Insolvenzverwalter und Dienstverpflichteter (Arbeitnehmer) können ohne Rücksicht auf gesetzlich (§ 622 BGB), tarifvertraglich oder einzelvertraglich geltende Kündigungsfristen mit einer Höchstfrist von drei Monaten zum Monatsende kündigen (BAG v. 25.4.2007 – 6 AZR 622/06, AP § 113 InsO Nr. 12 = ZIP 2007, 1875; BAG v. 5.12.2002, NZA 2003, 789 = ZInsO 2003, 480; BAG v. 6.7.2000, ZInsO 2000, 567 = NZA 2001, 23; BAG v. 3.12.1998 – 2 AZR 425/98, NZA 1999, 425; LAG Düsseldorf v. 18.11.2015, NZI 2016, 368). Dies gilt unabhängig davon, auf welchen Grund die Kündigung gestützt wird, und für die gesamte Zeit des Insolvenzverfahrens (HaKo/Ahrendt, § 113 InsO Rn 32).
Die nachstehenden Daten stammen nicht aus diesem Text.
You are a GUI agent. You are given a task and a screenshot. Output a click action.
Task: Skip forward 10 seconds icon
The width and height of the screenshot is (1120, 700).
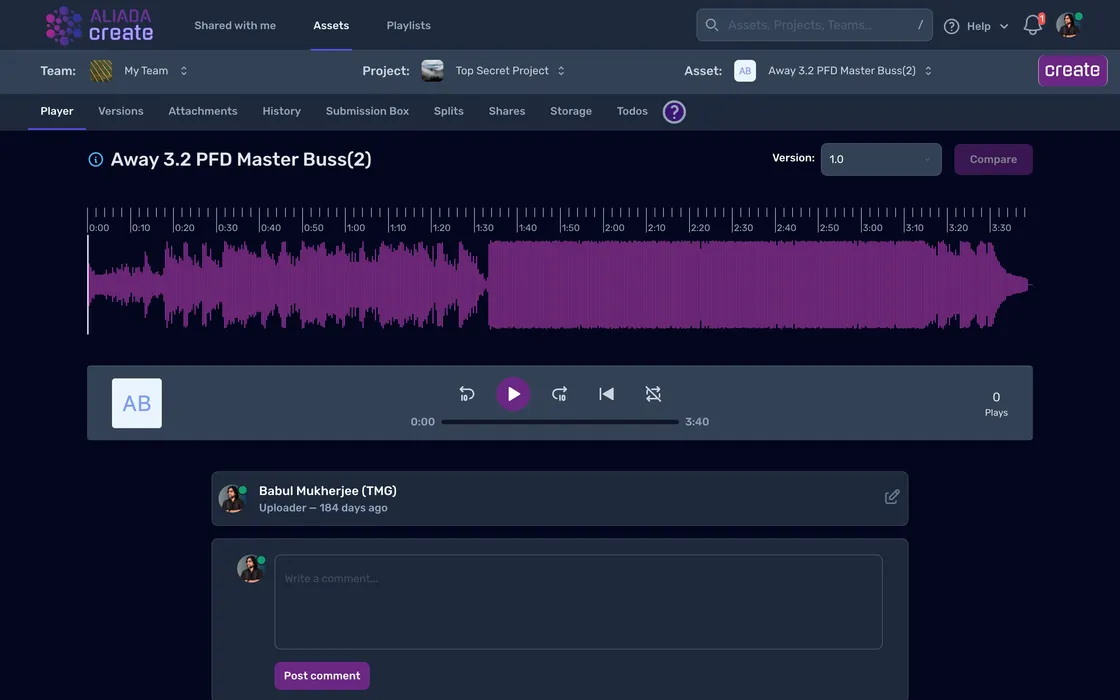[560, 394]
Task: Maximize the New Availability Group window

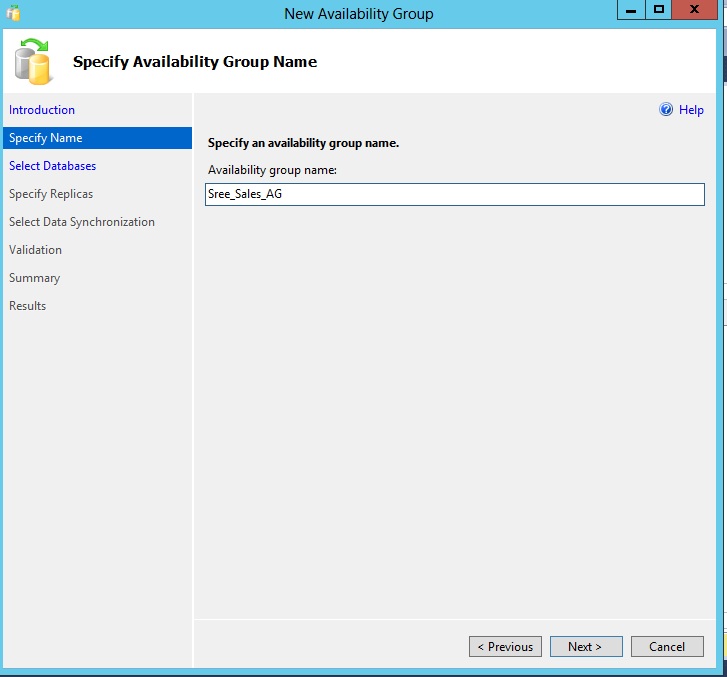Action: (x=658, y=10)
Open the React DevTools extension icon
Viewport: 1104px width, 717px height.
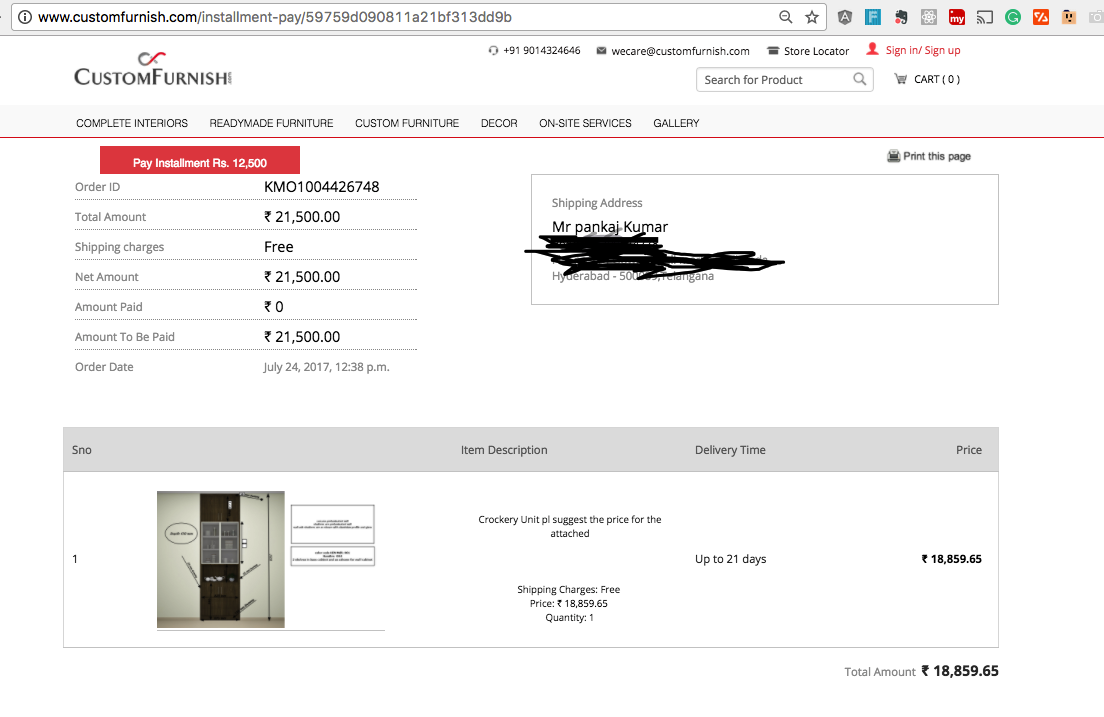click(929, 17)
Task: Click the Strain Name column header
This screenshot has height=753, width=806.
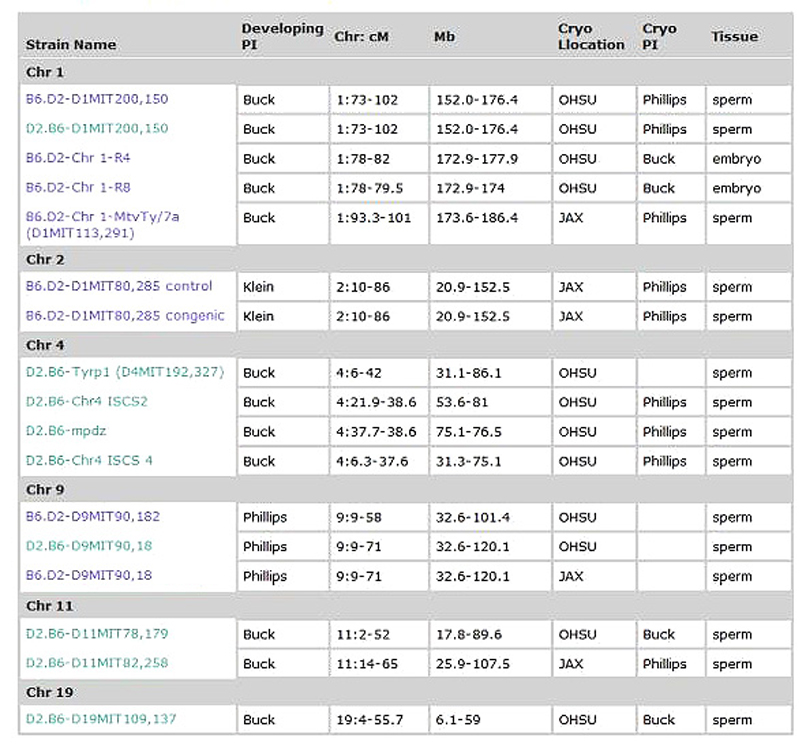Action: coord(71,44)
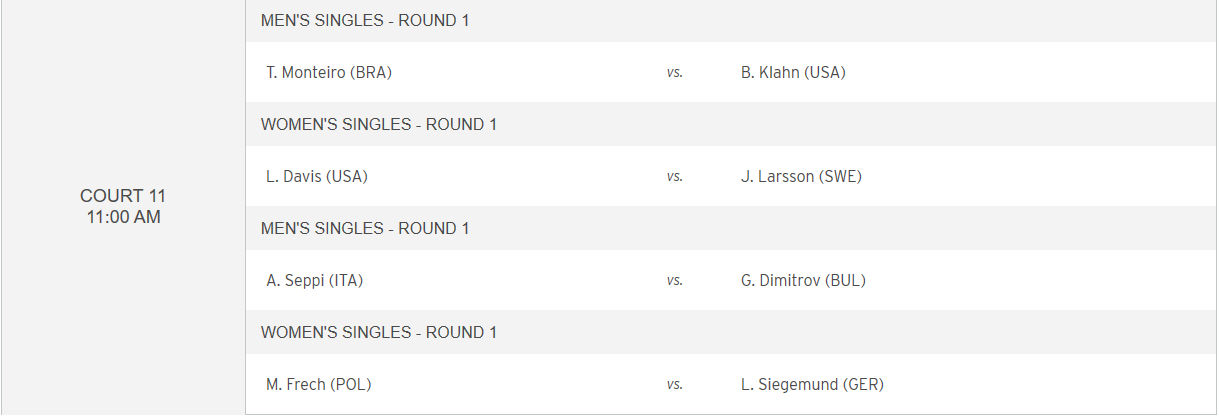Click empty area right of G. Dimitrov row

pos(1040,280)
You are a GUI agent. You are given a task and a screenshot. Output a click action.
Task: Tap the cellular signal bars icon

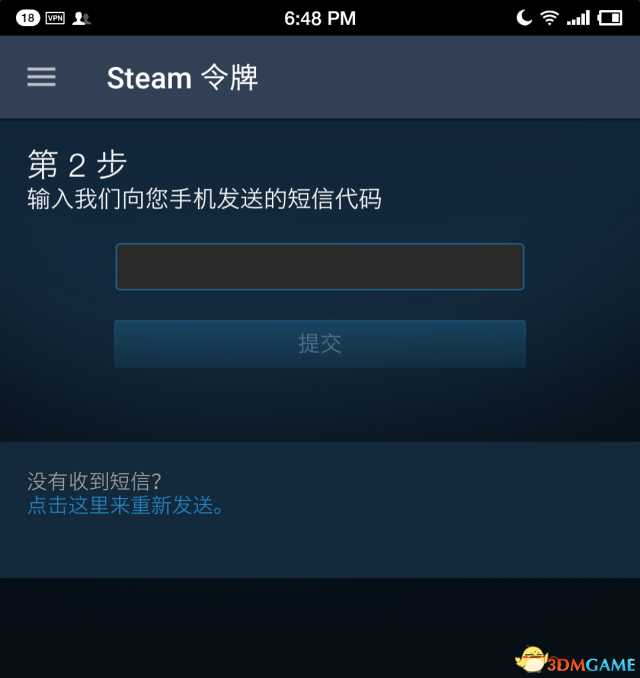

Soweit außerhalb der Insolvenz eine kürzere Kündigungsfrist maßgeblich wäre, ist diese gem. § 113 S. 2 InsO anzuwenden.

 

Rz. 19

Neben den Probezeitkündigungsfristen von zwei Wochen ohne Einhaltung eines Kündigungstermins (§ 622 Abs. 3 BGB) und den Grundkündigungsfristen des § 622 Abs. 1 BGB von vier Wochen zum Fünfzehnten oder zum Ende eines Kalendermonats gelten für eine Kündigung in der Insolvenz nur noch die verlängerten Kündigungsfristen des § 622 Abs. 2 S. 1 Nr. 1–3 BGB.

 

Rz. 20

Eine Billigkeitskontrolle, ob der Ausspruch einer Kündigung mit der Höchstfrist des § 113 S. 2 InsO im Einzelfall angemessen und zumutbar ist, braucht der Insolvenzverwalter nicht vorzunehmen. § 113 S. 2 InsO untersagt es dem Insolvenzverwalter zwar nicht, mit einer längeren Frist als der in § 113 S. 2 InsO vorgesehenen zu kündigen; aus der in § 241 Abs. 2 BGB normierten Rücksichtnahmepflicht erwächst aber auch unter Berücksichtigung der Wertentscheidungen des Art. 6 Abs. 1 GG kein Anspruch auf Verlängerung der Kündigungsfrist des § 113 S. 2 InsO. Der Schadenersatzanspruch nach § 113 S. 3 InsO ist der dem Insolvenzrecht immanente und dem System der Insolvenzordnung entsprechende Ausgleich für die Nachteile, die dem Arbeitnehmer durch die gesetzlich eröffnete Verkürzung der Kündigungsfrist entstehen (BAG v. 27.2.2014, ZInsO 2014, 1166).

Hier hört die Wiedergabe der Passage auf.